Saved entries

────────

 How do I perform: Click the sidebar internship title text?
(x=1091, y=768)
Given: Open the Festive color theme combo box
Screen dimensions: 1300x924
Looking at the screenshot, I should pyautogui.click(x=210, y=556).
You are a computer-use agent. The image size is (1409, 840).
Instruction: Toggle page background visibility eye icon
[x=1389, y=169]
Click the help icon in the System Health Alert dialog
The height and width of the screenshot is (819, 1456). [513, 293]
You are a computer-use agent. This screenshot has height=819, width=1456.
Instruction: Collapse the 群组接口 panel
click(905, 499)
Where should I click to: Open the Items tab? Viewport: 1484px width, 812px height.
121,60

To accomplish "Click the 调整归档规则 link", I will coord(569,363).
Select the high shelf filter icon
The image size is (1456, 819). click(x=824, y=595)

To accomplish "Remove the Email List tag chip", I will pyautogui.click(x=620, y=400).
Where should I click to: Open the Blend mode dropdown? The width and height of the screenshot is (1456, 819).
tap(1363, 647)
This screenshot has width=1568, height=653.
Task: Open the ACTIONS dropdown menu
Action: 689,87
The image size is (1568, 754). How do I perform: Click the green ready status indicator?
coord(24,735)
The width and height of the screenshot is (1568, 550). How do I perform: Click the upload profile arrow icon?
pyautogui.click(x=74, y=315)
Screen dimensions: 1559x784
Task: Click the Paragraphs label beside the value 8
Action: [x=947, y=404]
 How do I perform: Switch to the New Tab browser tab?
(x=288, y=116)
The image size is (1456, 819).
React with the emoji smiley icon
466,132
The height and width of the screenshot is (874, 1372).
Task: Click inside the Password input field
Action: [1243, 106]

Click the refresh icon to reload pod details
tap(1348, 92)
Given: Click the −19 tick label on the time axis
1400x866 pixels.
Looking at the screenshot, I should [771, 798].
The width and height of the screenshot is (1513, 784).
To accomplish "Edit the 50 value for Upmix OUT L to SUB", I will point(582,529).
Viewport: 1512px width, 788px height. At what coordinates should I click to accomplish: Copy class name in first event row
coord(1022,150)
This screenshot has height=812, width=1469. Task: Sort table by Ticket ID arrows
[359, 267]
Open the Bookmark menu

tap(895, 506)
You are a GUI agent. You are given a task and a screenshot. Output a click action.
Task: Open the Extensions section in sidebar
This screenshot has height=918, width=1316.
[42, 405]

────────

What to work on
Transcribe each entry word for word.

Reply to the task
 How do I perform: Click the sidebar internship title text?
(x=1091, y=768)
Given: Open the Festive color theme combo box
Screen dimensions: 1300x924
Looking at the screenshot, I should pyautogui.click(x=210, y=556).
You are a computer-use agent. The image size is (1409, 840).
Instruction: Toggle page background visibility eye icon
[x=1389, y=169]
Click the help icon in the System Health Alert dialog
The height and width of the screenshot is (819, 1456). [513, 293]
You are a computer-use agent. This screenshot has height=819, width=1456.
Instruction: Collapse the 群组接口 panel
click(905, 499)
Where should I click to: Open the Items tab? Viewport: 1484px width, 812px height.
121,60

To accomplish "Click the 调整归档规则 link", I will coord(569,363).
Select the high shelf filter icon
The image size is (1456, 819). click(x=824, y=595)

To accomplish "Remove the Email List tag chip", I will pyautogui.click(x=620, y=400).
Where should I click to: Open the Blend mode dropdown? The width and height of the screenshot is (1456, 819).
tap(1363, 647)
This screenshot has width=1568, height=653.
Task: Open the ACTIONS dropdown menu
Action: 689,87
The image size is (1568, 754). How do I perform: Click the green ready status indicator?
coord(24,735)
The width and height of the screenshot is (1568, 550). How do I perform: Click the upload profile arrow icon?
pyautogui.click(x=74, y=315)
Screen dimensions: 1559x784
Task: Click the Paragraphs label beside the value 8
Action: [x=947, y=404]
 How do I perform: Switch to the New Tab browser tab?
(x=288, y=116)
The image size is (1456, 819).
React with the emoji smiley icon
466,132
The height and width of the screenshot is (874, 1372).
Task: Click inside the Password input field
Action: [1243, 106]

Click the refresh icon to reload pod details
tap(1348, 92)
Given: Click the −19 tick label on the time axis
1400x866 pixels.
Looking at the screenshot, I should [771, 798].
The width and height of the screenshot is (1513, 784).
To accomplish "Edit the 50 value for Upmix OUT L to SUB", I will point(582,529).
Viewport: 1512px width, 788px height. At what coordinates should I click to accomplish: Copy class name in first event row
coord(1022,150)
This screenshot has height=812, width=1469. Task: Sort table by Ticket ID arrows
[359, 267]
Open the Bookmark menu

tap(895, 506)
You are a GUI agent. You are given a task and a screenshot. Output a click action.
Task: Open the Extensions section in sidebar
This screenshot has height=918, width=1316.
[42, 405]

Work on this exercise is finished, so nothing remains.